> [ACTIVITY LIST]
1. In the Kawasaki disease review, what do the asterisks in Figure 1 indicate?
2. Reproduce word for word the part of the Kawasaki disease review that begins at the words "Possible causal microorganisms" and stops after "not clinical specimens.".

> [EXCERPTED PASSAGE]
^^^^

Aetiological Significance of Infectious Stimuli in Kawasaki Disease

Abstract

Kawasaki disease (KD) is a pediatric vasculitis syndrome that is often involves coronary artery lesions (e. g., coronary artery aneurysms). Although its causal factors and entire pathogenesis remain elusive, the available evidence indicates that the pathogenesis of KD is closely associated with dysregulation of immune responses to various viruses or microbes. In this short review, we address several essential aspects of the etiology of KD with respect to the immune response to infectious stimuli: 1) the role of viral infections, 2) the role of bacterial infections and the superantigen hypothesis, 3) involvement of innate immune response including pathogens/microbe-associated molecular patterns and complement pathways, and 4) the influence of genetic background on the response to infectious stimuli. Based on the clinical and experimental evidence, we discuss the possibility that a wide range of microbes and viruses could cause KD through common and distinct immune processes.

Keywords: Kawasaki disease; animal models; infection; pattern recognition receptors; superantigens; vasculitis.

Figure 1

Possible causal microorganisms of Kawasaki disease. Most of the listed microorganisms were identified on the basis of PCR or serological examinations of clinical specimens. The asterisks indicate experimental evidence from animal models, not clinical specimens.

^^^^

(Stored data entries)
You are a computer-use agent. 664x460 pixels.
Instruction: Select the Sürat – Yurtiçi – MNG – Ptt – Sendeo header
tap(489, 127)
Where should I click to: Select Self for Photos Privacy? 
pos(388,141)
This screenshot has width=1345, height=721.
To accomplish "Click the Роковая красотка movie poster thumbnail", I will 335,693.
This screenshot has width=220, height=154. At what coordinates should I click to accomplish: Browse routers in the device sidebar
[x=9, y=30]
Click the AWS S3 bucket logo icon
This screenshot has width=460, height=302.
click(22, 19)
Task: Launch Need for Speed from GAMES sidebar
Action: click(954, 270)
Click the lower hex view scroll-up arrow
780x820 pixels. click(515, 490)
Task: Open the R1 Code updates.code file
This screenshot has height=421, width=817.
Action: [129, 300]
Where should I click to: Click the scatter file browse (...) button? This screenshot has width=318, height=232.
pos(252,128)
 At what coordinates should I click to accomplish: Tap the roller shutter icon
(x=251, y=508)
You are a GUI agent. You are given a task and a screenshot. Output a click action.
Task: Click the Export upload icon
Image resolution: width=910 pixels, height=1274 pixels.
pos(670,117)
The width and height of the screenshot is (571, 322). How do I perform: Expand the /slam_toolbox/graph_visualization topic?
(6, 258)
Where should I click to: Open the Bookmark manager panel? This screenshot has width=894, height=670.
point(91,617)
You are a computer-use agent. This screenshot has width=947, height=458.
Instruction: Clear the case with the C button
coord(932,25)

^^^^

> [ANSWERS FOR EACH ITEM]
1. They indicate experimental evidence from animal models, not clinical specimens.

2.
Possible causal microorganisms of Kawasaki disease. Most of the listed microorganisms were identified on the basis of PCR or serological examinations of clinical specimens. The asterisks indicate experimental evidence from animal models, not clinical specimens.